I stopped her. “I’ll get you paid, even out of my pocket, don’t you worry.”
She waved it off. “Listen. The patients are diverse enough. When I went back and looked at the treatments, they are all soft-tissue, kind of subjective aches and pains.”
“You think they were faking?”
“Not necessarily, but I couldn’t prove it if they were.”
“That hardly makes you an idiot,” I said.
“No, but how about when my mentor-buddy Barnaby popped in a couple weeks ago and mentioned that Dr. Park had other places to send these clients?”
“Unless …?” I’d started to get the picture.
“Unless I could come up with a, how did he put it, ‘finder’s fee’ for clients. All in cash, of course.”
“Ah, hell. I’m sorry, Sandy.”
“It gets worse. The prick actually looked offended when I said the words ‘Insurance fraud.’”
“Truth hurts.”
“And it looks like I’m the collateral damage.”
“Huh?”
“He flat-out warned me that loose talk like that was dangerous and reminded me, with copies of records of all the clients I’d treated from Dr.

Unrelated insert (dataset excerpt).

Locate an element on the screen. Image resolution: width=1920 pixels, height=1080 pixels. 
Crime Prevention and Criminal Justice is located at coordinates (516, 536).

Park, that he would be happy to testify all about my involvement if I said anything.”
“You didn’t know.” It sounded feeble to my own ears.
“I’d hate to argue that in court, and I don’t exactly have a rainy-day fund for a top shelf lawyer.”
“So, where did you leave things?”
She sighed. “A standoff, I guess. I told him no more referrals, no more Dr. Park, no anything. I could build my business on my own.” Her eyes welled up. “Tough talk, huh?”
I hugged her. “A tough lady. We’ll get you through this.”
“I don’t think so. Now he wants to raise the rent.”
One of the reasons for her move to open her own shop was learning about the space here next to the chiropractor that was offered at below-market rates. I was beginning to see why.